Microwave oven transformers (MOTs): Large E-I cores capable of hundreds of watts. Primary typically 200-250 turns of fairly thin wire for 120V or 240V. Secondary is usually a high-voltage winding (2,000V) used by the magnetron — remove this and wind your own secondary.

To rewind:

1. Remove the original secondary by cutting or unwinding the wire. Leave the primary intact if it matches your source voltage.
2. Count the primary turns (or measure turns-per-volt with the test secondary method above).
3. Calculate the required secondary turns for your target voltage.
4. Wind the secondary over the primary, separated by insulation layers.
5. Use wire gauged for the expected secondary current (see below).

Procedure for large step-down secondaries (e.g., 240V to 12V): The 12V secondary will carry 20× the primary current for the same power. At 500W, the secondary carries 41.7A. This requires 8 AWG wire or heavier. Winding 41.7A-rated wire (which is thick and stiff) on a microwave transformer core is physically challenging — consider winding multiple thinner wires in parallel instead. Four 14 AWG wires in parallel carry the same current as one 8 AWG wire and are far easier to wind.

Wire Gauge for Each Winding

The primary winding carries primary current; the secondary carries secondary current. Wire in each winding must be rated for its respective current.

Current density guideline: For a transformer with natural air cooling, keep current density below 3-4 A/mm² of wire cross-section. This ensures acceptable temperature rise.

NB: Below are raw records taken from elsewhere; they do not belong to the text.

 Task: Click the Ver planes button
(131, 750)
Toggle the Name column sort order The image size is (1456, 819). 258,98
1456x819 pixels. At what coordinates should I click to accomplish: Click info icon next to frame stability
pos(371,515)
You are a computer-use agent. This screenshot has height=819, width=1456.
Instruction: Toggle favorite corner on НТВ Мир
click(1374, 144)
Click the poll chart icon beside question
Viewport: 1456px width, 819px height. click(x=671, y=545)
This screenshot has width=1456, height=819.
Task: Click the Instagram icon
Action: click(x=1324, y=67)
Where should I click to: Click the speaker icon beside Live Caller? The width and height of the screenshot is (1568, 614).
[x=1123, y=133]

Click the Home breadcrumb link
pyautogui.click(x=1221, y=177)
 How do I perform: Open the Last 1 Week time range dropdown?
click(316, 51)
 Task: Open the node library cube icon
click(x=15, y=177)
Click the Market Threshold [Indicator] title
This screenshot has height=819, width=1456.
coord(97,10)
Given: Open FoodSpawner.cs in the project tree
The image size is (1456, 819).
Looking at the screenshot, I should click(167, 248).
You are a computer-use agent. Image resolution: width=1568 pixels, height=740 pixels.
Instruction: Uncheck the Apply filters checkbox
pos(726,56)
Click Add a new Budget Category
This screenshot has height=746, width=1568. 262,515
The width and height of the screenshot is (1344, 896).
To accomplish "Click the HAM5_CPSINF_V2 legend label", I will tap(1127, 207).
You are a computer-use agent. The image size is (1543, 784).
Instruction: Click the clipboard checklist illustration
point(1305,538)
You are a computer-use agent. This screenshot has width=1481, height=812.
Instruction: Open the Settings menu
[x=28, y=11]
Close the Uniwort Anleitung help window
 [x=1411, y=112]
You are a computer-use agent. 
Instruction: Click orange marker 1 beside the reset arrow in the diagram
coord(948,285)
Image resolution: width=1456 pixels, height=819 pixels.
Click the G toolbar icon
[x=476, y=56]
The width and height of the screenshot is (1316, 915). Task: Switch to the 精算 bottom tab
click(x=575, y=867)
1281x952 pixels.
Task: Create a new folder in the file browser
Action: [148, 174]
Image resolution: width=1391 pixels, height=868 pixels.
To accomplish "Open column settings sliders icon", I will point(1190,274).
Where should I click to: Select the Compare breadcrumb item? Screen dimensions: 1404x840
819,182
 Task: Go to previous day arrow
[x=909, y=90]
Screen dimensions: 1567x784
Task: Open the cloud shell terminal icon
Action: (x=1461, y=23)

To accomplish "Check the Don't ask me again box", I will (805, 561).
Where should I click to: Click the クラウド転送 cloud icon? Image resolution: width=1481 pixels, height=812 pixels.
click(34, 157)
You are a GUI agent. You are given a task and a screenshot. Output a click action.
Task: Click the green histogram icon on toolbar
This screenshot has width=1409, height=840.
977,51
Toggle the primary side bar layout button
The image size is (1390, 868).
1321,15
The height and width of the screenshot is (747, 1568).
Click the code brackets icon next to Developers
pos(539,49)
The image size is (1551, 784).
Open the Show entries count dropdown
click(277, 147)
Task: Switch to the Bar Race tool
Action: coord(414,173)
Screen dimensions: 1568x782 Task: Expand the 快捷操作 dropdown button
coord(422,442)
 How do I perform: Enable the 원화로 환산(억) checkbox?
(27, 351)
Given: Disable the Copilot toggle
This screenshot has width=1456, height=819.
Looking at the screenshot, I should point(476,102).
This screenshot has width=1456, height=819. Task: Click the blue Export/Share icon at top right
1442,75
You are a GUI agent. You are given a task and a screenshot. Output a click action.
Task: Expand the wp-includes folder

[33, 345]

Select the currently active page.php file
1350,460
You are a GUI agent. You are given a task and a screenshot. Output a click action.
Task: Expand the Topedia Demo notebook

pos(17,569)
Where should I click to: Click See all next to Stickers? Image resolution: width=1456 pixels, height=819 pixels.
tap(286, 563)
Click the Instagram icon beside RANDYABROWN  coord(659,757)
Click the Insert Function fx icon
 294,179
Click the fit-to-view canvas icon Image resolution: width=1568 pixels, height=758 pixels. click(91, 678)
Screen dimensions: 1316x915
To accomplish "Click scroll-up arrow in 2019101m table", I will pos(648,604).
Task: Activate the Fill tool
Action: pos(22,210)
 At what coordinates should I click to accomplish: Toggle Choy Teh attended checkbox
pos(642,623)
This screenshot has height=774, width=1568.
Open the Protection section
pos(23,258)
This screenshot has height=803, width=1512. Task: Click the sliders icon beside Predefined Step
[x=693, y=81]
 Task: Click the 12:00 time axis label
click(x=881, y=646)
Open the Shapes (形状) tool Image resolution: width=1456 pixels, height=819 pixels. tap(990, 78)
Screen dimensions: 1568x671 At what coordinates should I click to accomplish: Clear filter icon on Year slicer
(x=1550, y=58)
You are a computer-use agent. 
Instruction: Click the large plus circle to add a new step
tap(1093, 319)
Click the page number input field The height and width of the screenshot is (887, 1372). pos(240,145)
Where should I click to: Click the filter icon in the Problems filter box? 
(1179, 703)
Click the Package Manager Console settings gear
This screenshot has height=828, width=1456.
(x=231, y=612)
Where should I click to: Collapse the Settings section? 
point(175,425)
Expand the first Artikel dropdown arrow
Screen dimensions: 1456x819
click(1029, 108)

Current (A)	Minimum wire cross-section (mm²)	Approximate AWG
0.5	0.17	24 AWG
1	0.33	22 AWG
2	0.67	20 AWG
5	1.67	16 AWG
10	3.33	12 AWG
20	6.67	8 AWG
40	13.3	6 AWG

Use magnet wire (enameled copper wire) — the thin enamel insulation allows many turns to fit in the window space. Bare wire requires bulky insulation and fills the core window far too quickly.

Testing a Wound Transformer

Before putting a transformer under load, test these four parameters:

1. Open-circuit voltage — Measure V_s with no load. Should match your calculated secondary voltage within 2%. If significantly low, count turns again; you may have miscounted or poorly coupled the windings.

2. Turns ratio check — Divide measured V_s by measured V_p. This is your actual turns ratio. Compare to the design ratio.

3. No-load current — Measure primary current with no load on secondary. It should be a small fraction of rated current (typically 5-10%). High no-load current indicates core saturation — too few primary turns for your source voltage. Add more primary turns.

4. Temperature check under load — Apply full rated load and run for 30 minutes. Check core and winding temperature. Warm is acceptable (40-60°C above ambient). Hot to the touch (over 80°C) indicates excessive losses — check core lamination quality and winding resistance.